Ohayon David, Savva Achilleas, Du Weiyuan, Paulsen Bryan D, Uguz Ilke, Ashraf Raja S, Rivnay Jonathan, McCulloch Iain, Inal Sahika
Organic Bioelectronics Laboratory, Biological and Environmental Sciences and Engineering Division, King Abdullah University of Science and Technology (KAUST), Thuwal 23955-6900, Saudi Arabia.
KAUST Solar Center (KSC), Physical Science and Engineering Division, King Abdullah University of Science and Technology (KAUST), Thuwal 23955-6900, Saudi Arabia.
ACS Appl Mater Interfaces. 2021 Jan 27;13(3):4253-4266. doi: 10.1021/acsami.0c18599. Epub 2021 Jan 13.

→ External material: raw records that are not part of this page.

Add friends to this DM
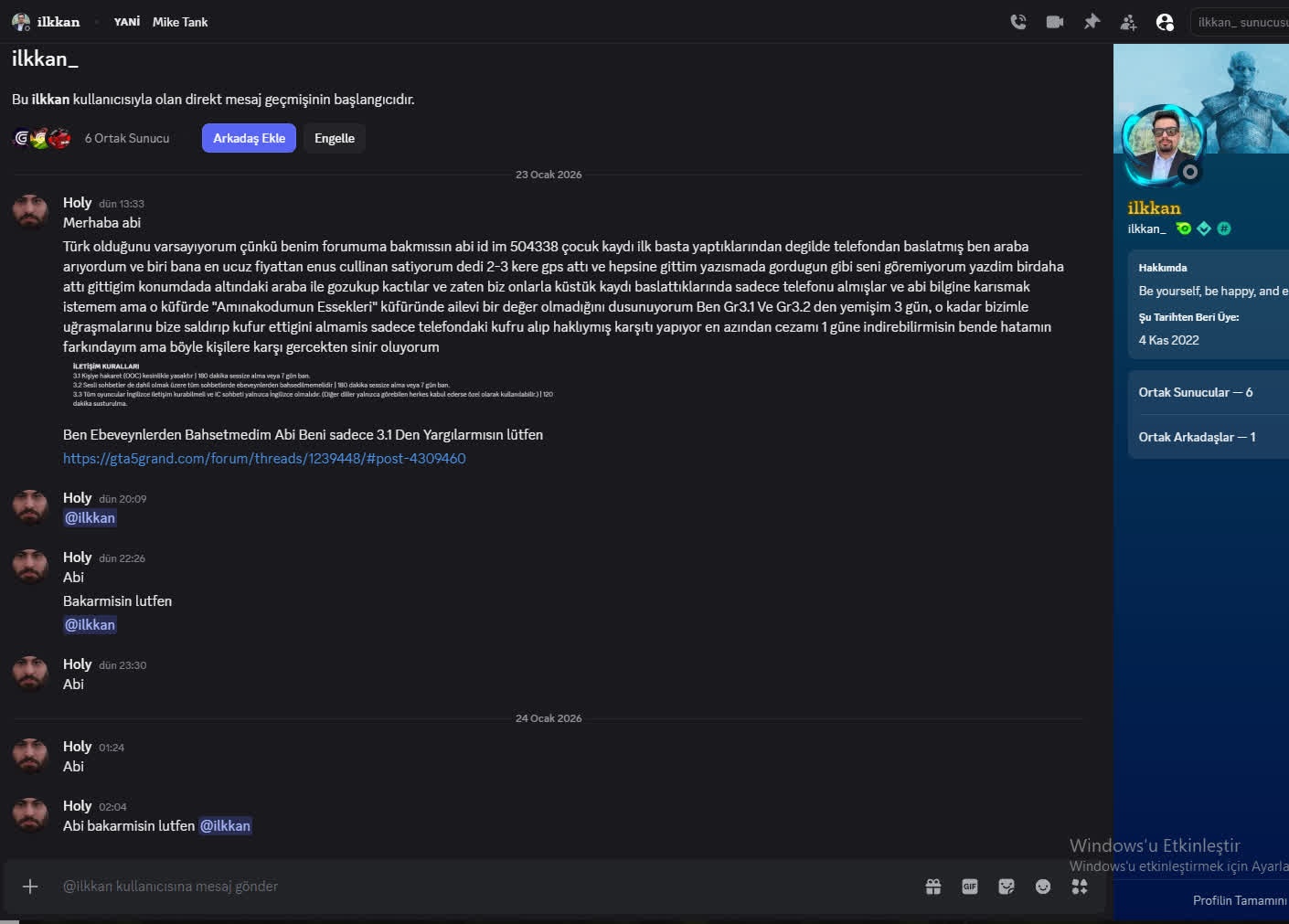 (x=1128, y=22)
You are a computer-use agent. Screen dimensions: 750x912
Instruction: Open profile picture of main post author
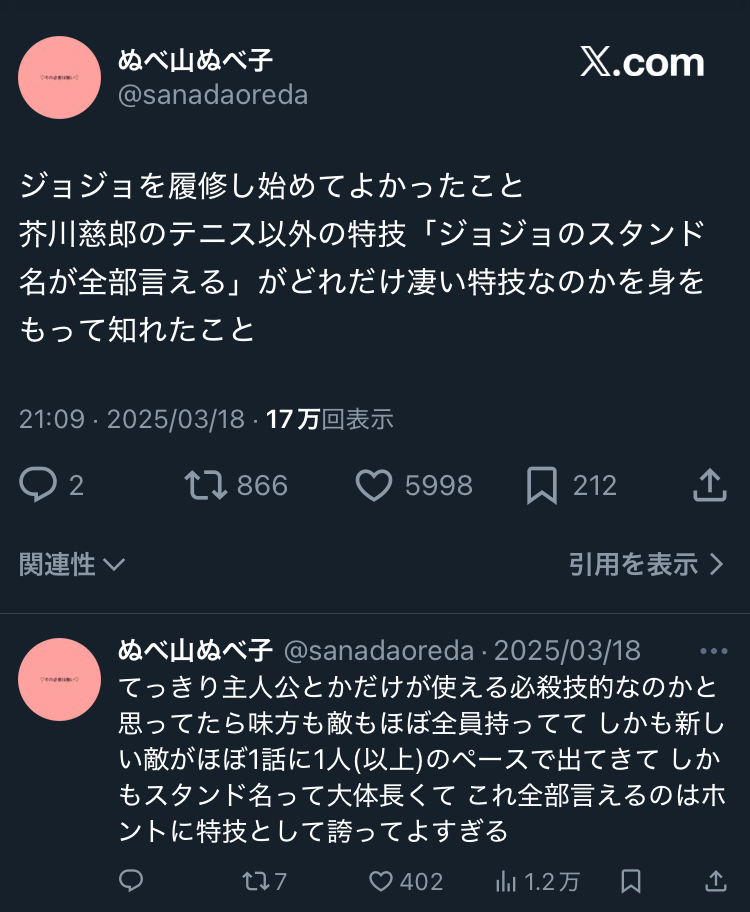pos(59,77)
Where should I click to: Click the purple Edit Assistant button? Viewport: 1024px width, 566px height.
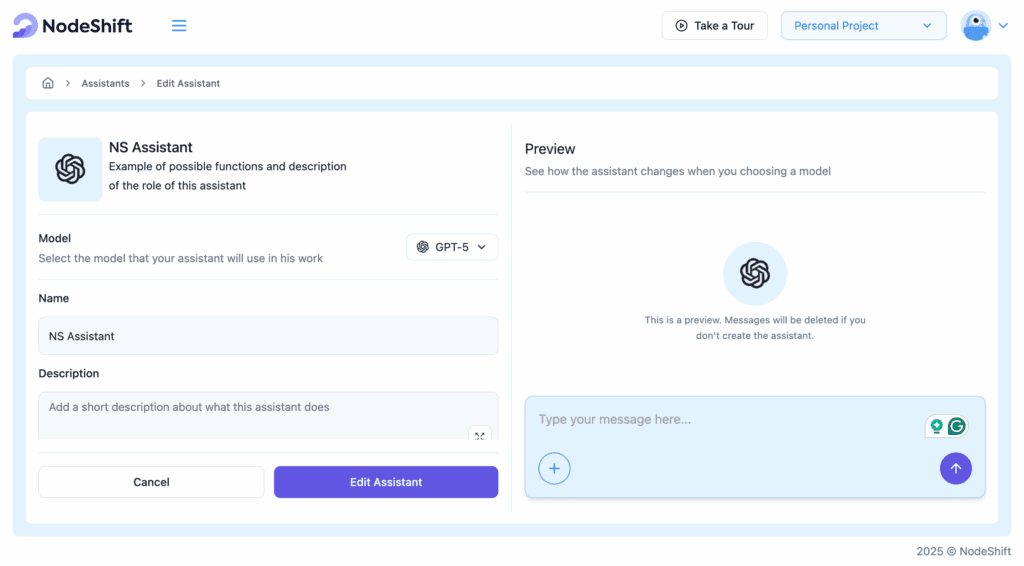pyautogui.click(x=386, y=482)
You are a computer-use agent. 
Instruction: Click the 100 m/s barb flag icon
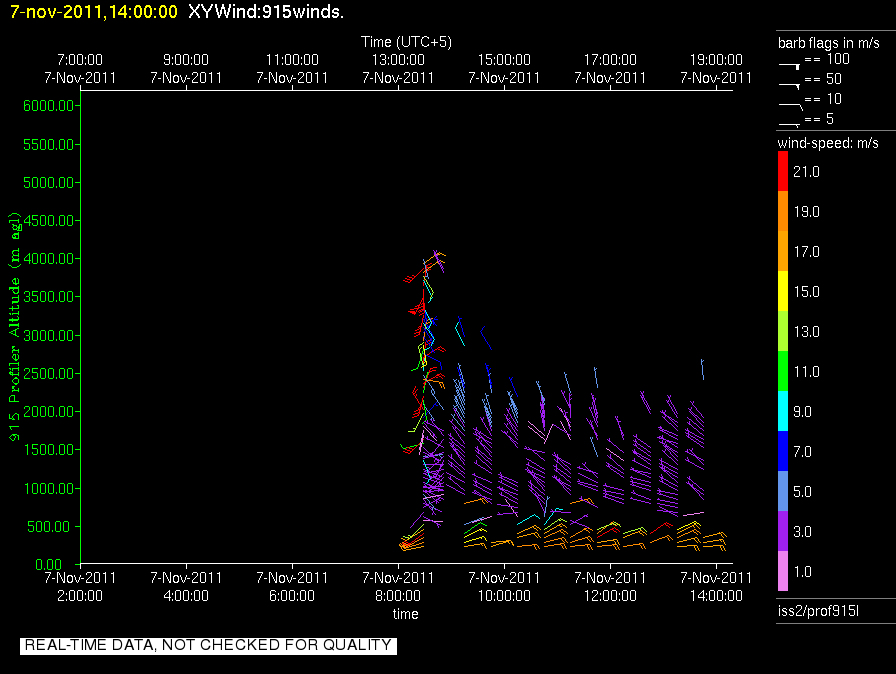click(x=789, y=66)
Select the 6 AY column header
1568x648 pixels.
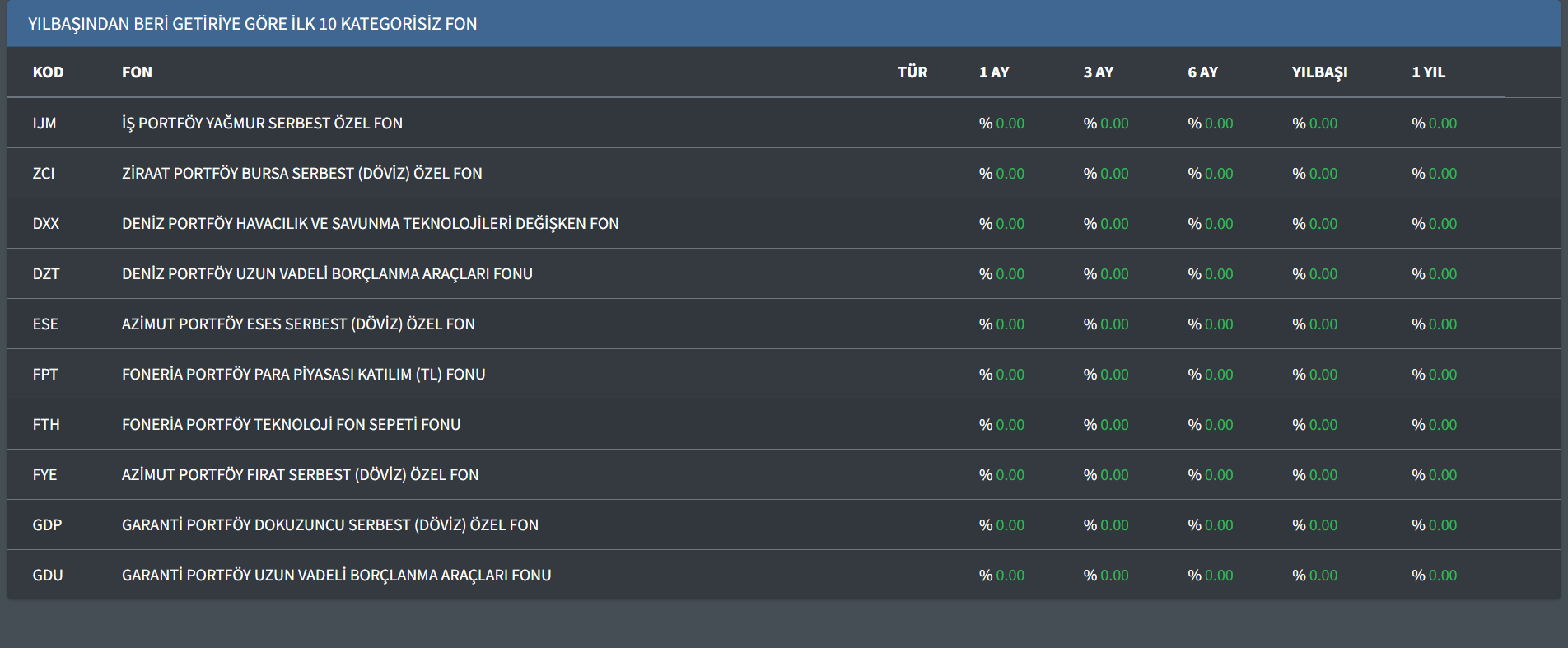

n-Type (electron transporting) polymers can make suitable interfaces to transduce biological events that involve the generation of electrons. However, n-type polymers that are stable when electrochemically doped in aqueous media are relatively scarce, and the performance of the existing ones lags behind their p-type (hole conducting) counterparts. Here, we report a new family of donor-acceptor-type polymers based on a naphthalene-1,4,5,8-tetracarboxylic-diimide-bi-thiophene (NDI-T2) backbone where the NDI unit always bears an ethylene glycol (EG) side chain. We study how small variations in the side chains tethered to the acceptor as well as the donor unit affect the performance of the polymer films in the state-of-the-art bioelectronic device, the organic electrochemical transistor (OECT). First, we find that substitution of the T2 core with an electron-withdrawing group (i.e., methoxy) or an EG side chain leads to ambipolar charge transport properties and causes significant changes in film microstructure, which overall impairs the n-type OECT performance. We thus show that the best n-type OECT performer is the polymer that has no substitution on the T2 unit. Next, we evaluate the distance of the oxygen from the NDI unit as a design parameter by varying the length of the carbon spacer placed between the EG unit and the backbone. We find that the distance of the EG from the backbone affects the film order and crystallinity, and thus, the electron mobility. Consequently, our work reports the best-performing NDI-T2-based n-type OECT material to date, i.e., the polymer without the T2 substitution and bearing a six-carbon spacer between the EG and the NDI units. Our work provides new guidelines for the side-chain engineering of n-type polymers for OECTs and insights on the structure-performance relationships for mixed ionic-electronic conductors, crucial for devices where the film operates at the aqueous electrolyte interface.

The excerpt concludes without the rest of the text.